Turn the listing below into a JSON list of strings, one string per line, skipping blank lines and leaving out the pictures.

--- Start of Listed records ---

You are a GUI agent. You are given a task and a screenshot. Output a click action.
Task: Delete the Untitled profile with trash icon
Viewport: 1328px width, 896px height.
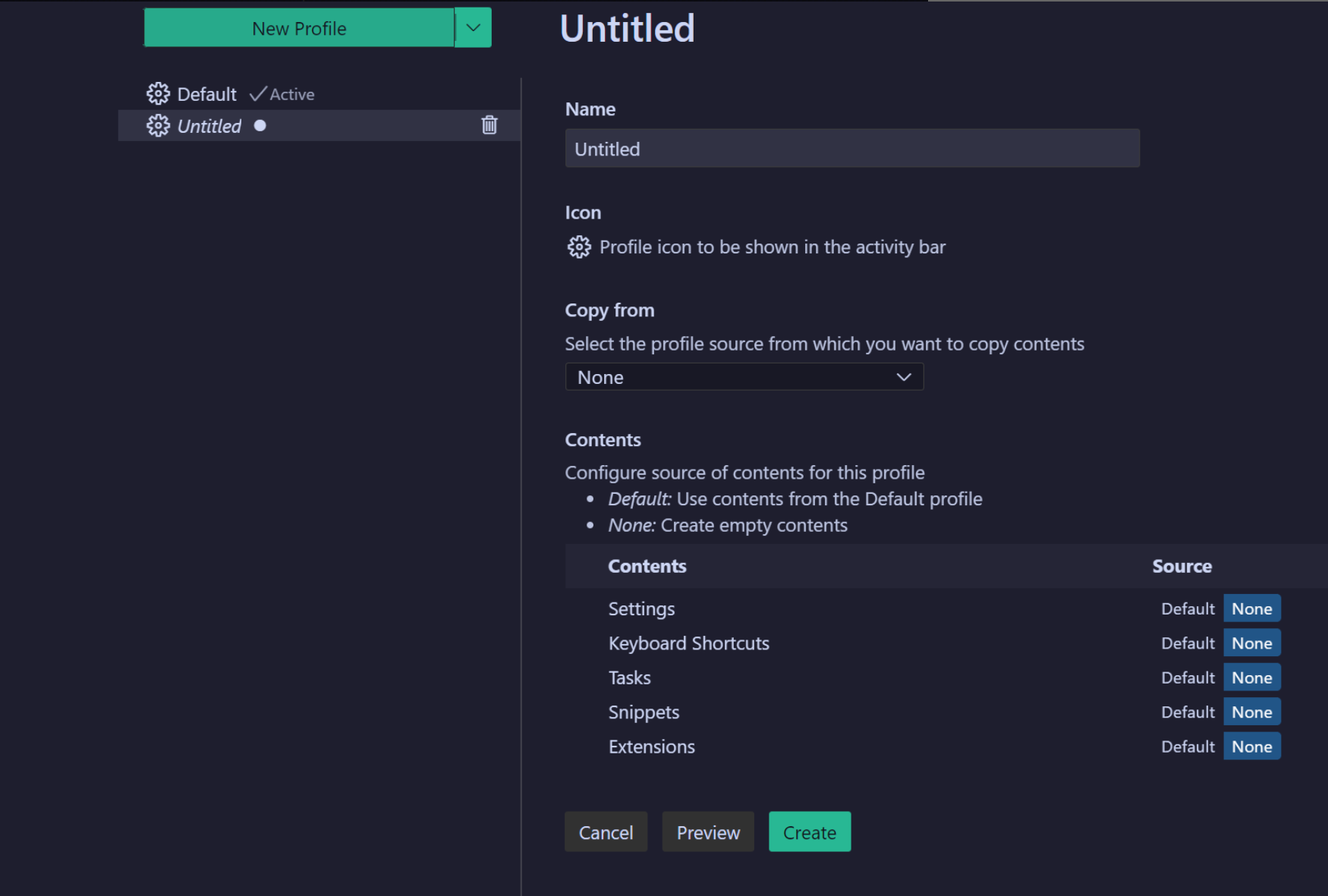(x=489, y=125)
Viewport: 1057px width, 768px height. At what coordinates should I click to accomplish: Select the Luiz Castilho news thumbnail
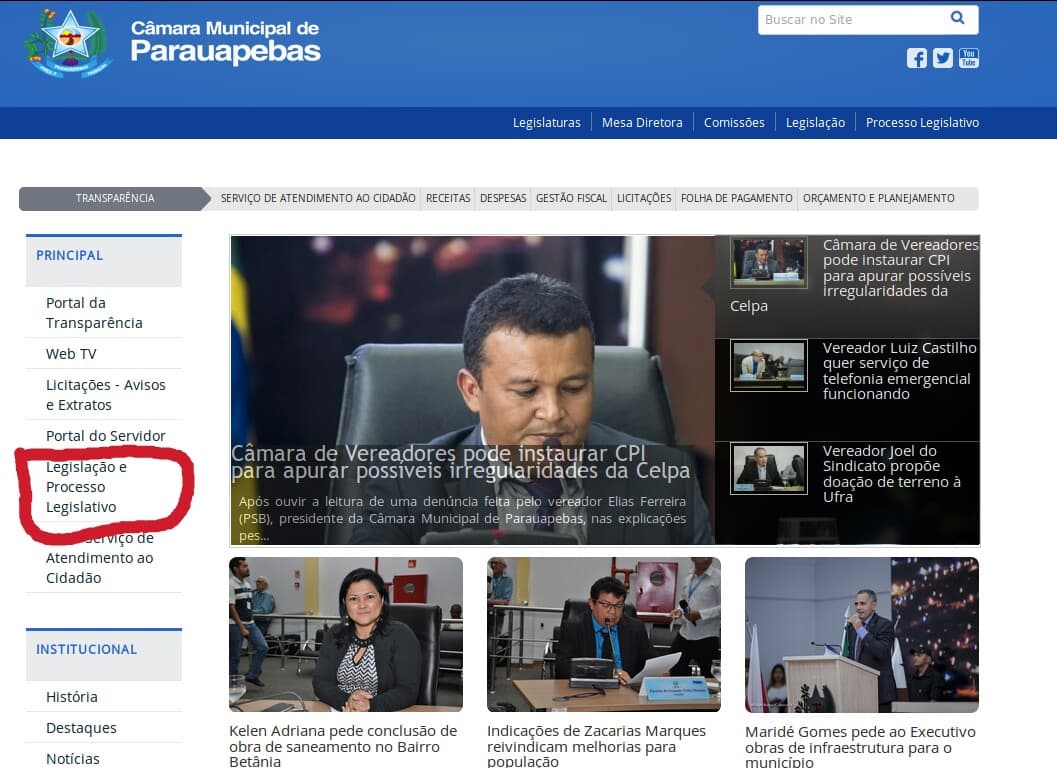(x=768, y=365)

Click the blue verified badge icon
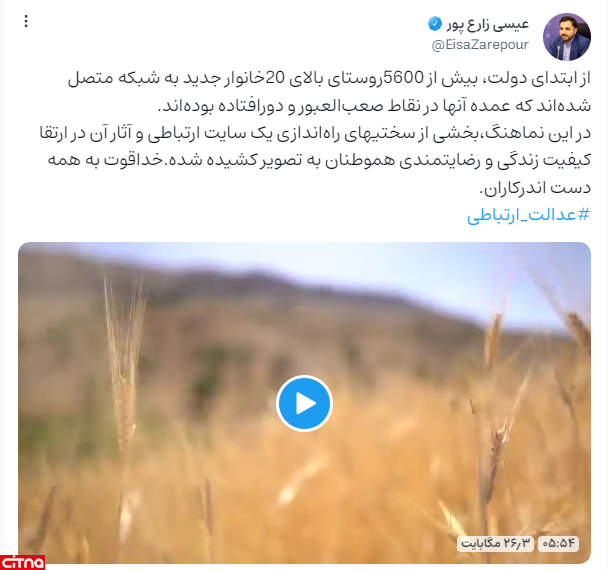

--- End of Listed records ---

**Solution for this exercise:**
[
  "You are a GUI agent. You are given a task and a screenshot. Output a click action.",
  "Task: Delete the Untitled profile with trash icon",
  "Viewport: 1328px width, 896px height.",
  "(x=489, y=125)",
  "Viewport: 1057px width, 768px height. At what coordinates should I click to accomplish: Select the Luiz Castilho news thumbnail",
  "(x=768, y=365)",
  "Click the blue verified badge icon"
]